I have habits and mental modes from 20+ years as an architect and consultant that tie time and output to money, and I’m working to reframe my relationship to that. So I’m intentionally and consciously making art about the process. I won’t deny that I feel immensely proud when I make a piece I really love, after putting so much time and energy into it. But I’m learning to love more the process of showing up to my easel, putting on my painting apron, looking at a blank canvas with so much possibility, and creating something new. That’s what I want to preserve: the feeling of enthusiasm and pure joy for the creative process.
Grounding myself in the creative process is seeping into my consulting work too, which I really like and want to feel more of. I notice how the journey we take with a client is where the learnings and transformation happen. Documents, reports, and assets are the time capsule of that journey. This helps me have less attachment to outcomes and outputs and more energy towards the process and practice.
When you put Day 1 and Day 60 side by side, you seemed genuinely surprised by how far you’d come! Now that you’re near the end, what do you think this project will actually be a record of? What do you hope to see when you look back in another nine years?
I see this project as a record of the creative habit I’ve built over these couple years. Having creativity as part of my daily routine is so rewarding and fulfilling, and a privilege to do. I want to see it as a celebration of the time and energy I’ve put into making it an essential part of my life.
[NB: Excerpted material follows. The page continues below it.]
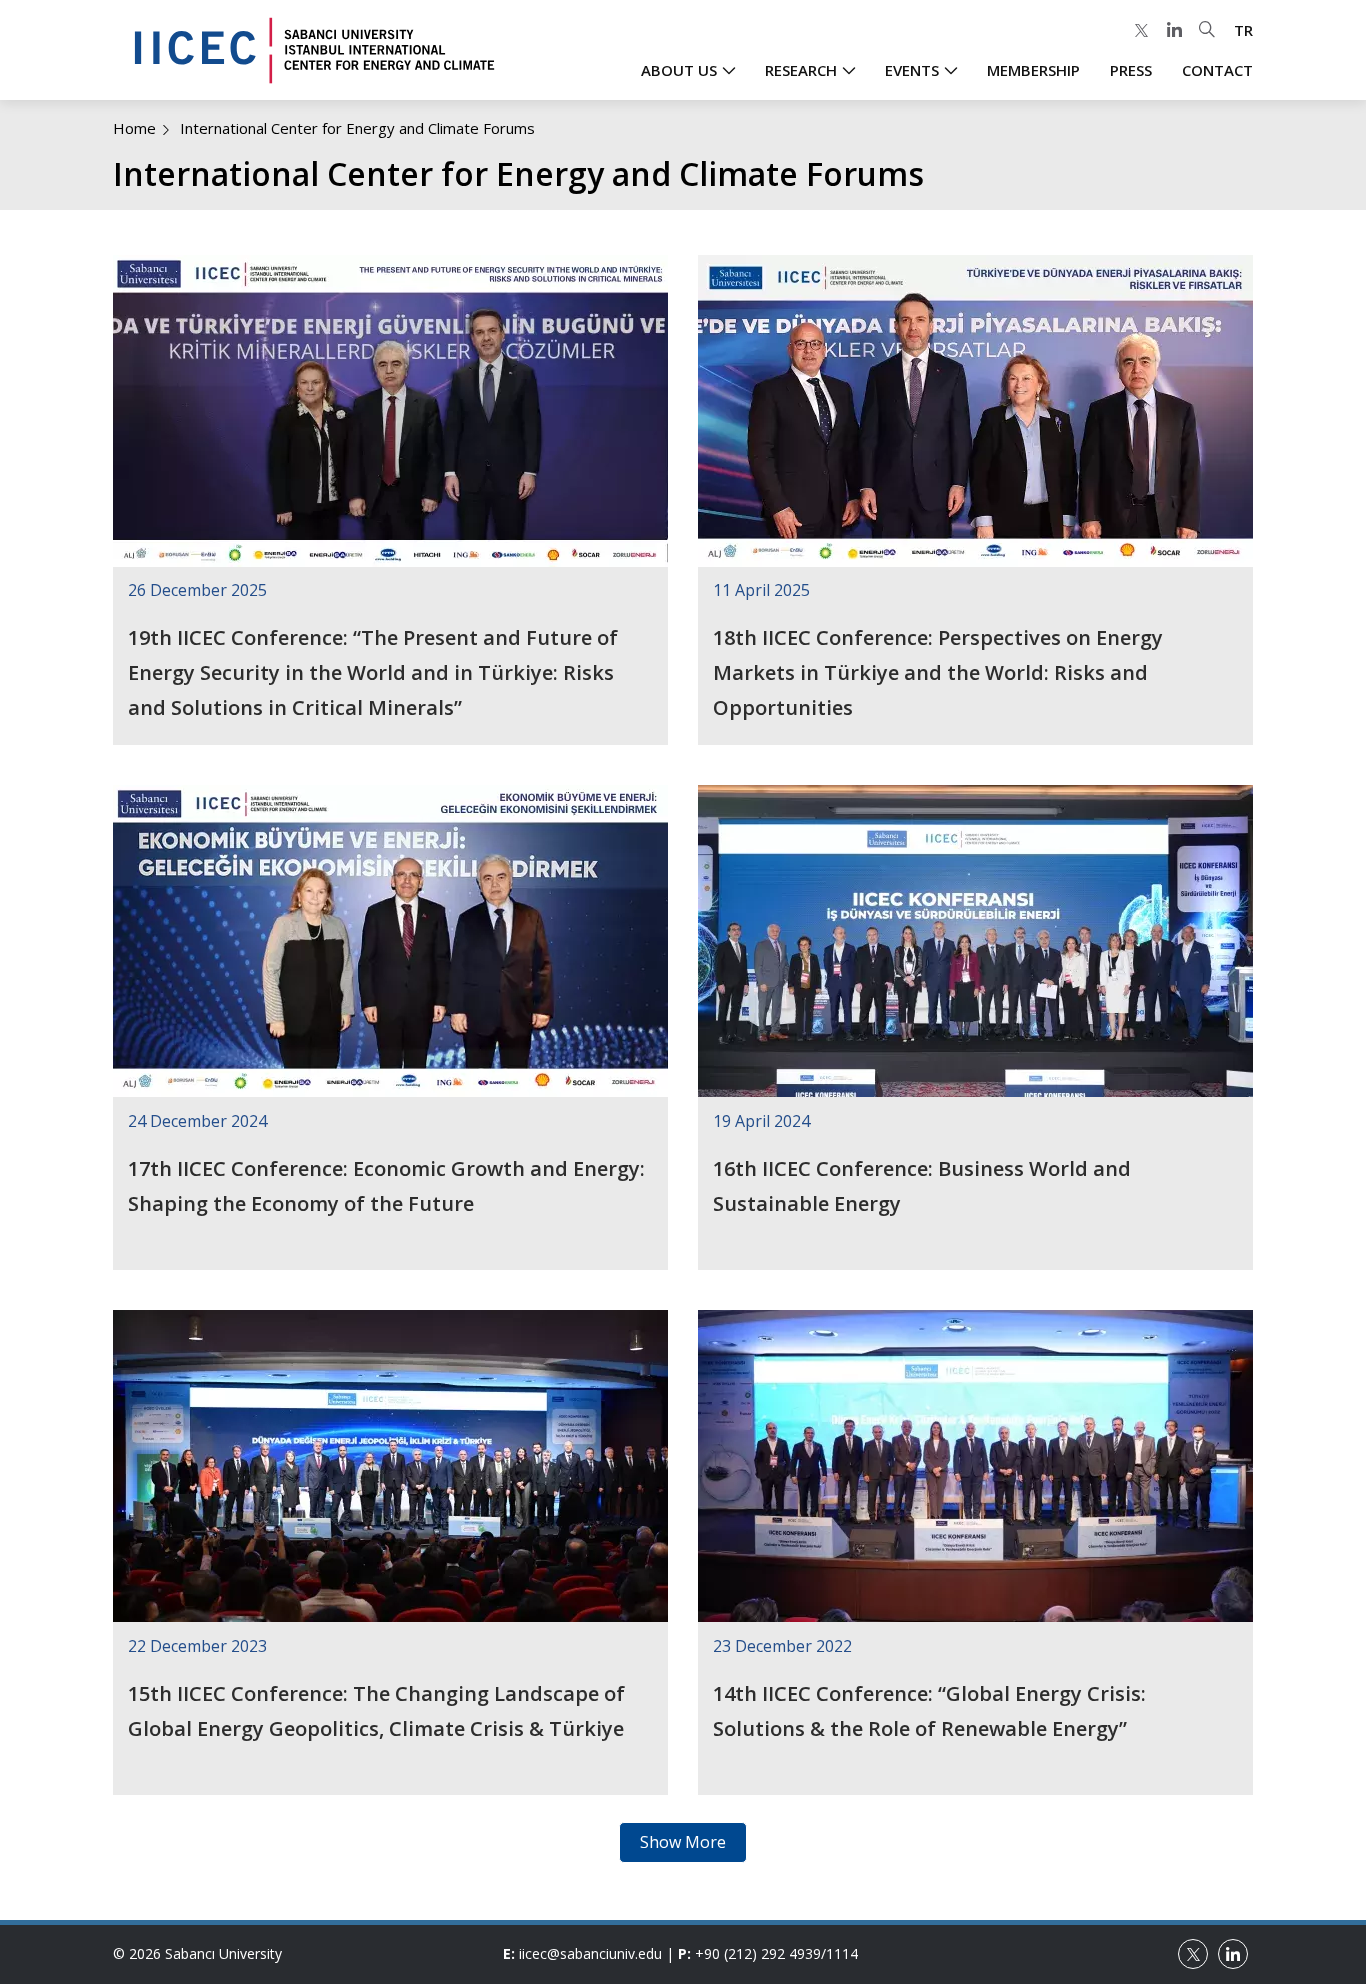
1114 (842, 1953)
In nine years, I hope to see the joy and enthusiasm I have right now. And the stamina! To stick with something for 100 days is a FEAT. Something each and every one of us participating needs to celebrate.
Your practice has had to bend around real life: kids in the studio, exhaustion, charcoal on weekends instead of paint, etc. What does keeping creativity alive actually look like beyond 100 days?
Through all the bending and adapting with real life, I’ve kept Bree Groff’s Most Days theory in mind: show up and do your best most days. The days when I don’t have the energy or time (exhaustion, camping, chaperoning a kindergarten field trip), I call it in and recover for the next day.
That mental shift has helped me keep showing up and doing something that keeps my creative flame stoked. I think of it like getting back to exercise: put the outfit and shoes on, and take a step. That’s what I plan to continue: keep my creative practice going, whether it’s 5 minutes or 5 hours. What matters is showing up day after day (even if you skip one here and there).
You’ve painted people with wrinkles, from six continents, with and without your glasses. What have all these faces taught you—about them, or about yourself?
I care deeply about people, and I’m always looking to bring out the gold in others. Painting portraits has reminded me of the stories, joys, heartache, and challenges each of us carries inside—the things that make us human. Our faces—with all the expressions and features—tell that story.
Painting has also helped me slow down and appreciate the beauty, diversity, and commonalities we share. Looking at the portrait of the icon Joan Didion next to a radiant Guatemalan woman reminds me that we’re all in this together. Our experiences and energies are all intertwined.
Creating a portrait of someone—no matter if they’re famous or not—is a chance to capture the brightness of each person when they are seen and celebrated. And let their portrait tell their unique story.
Thank you, Katie Crepeau, for sharing with us today. You can follow Katie here on Substack or on Instagram @artbyKCH.
FOR YOUR PROJECT TODAY
Put an early piece beside a recent one. What’s different? What feels looser, or more confident, or more you?
And maybe most importantly: what have you learned about how you work?
FOR INSPIRATION
Katie’s portraits remind me that repetition changes the way we see—not just the subject, but ourselves.
SHARE IN THE CHAT
What’s something that feels easier, more natural, or more you now than it did on Day 1? Or: what surprised you when you looked back at earlier work?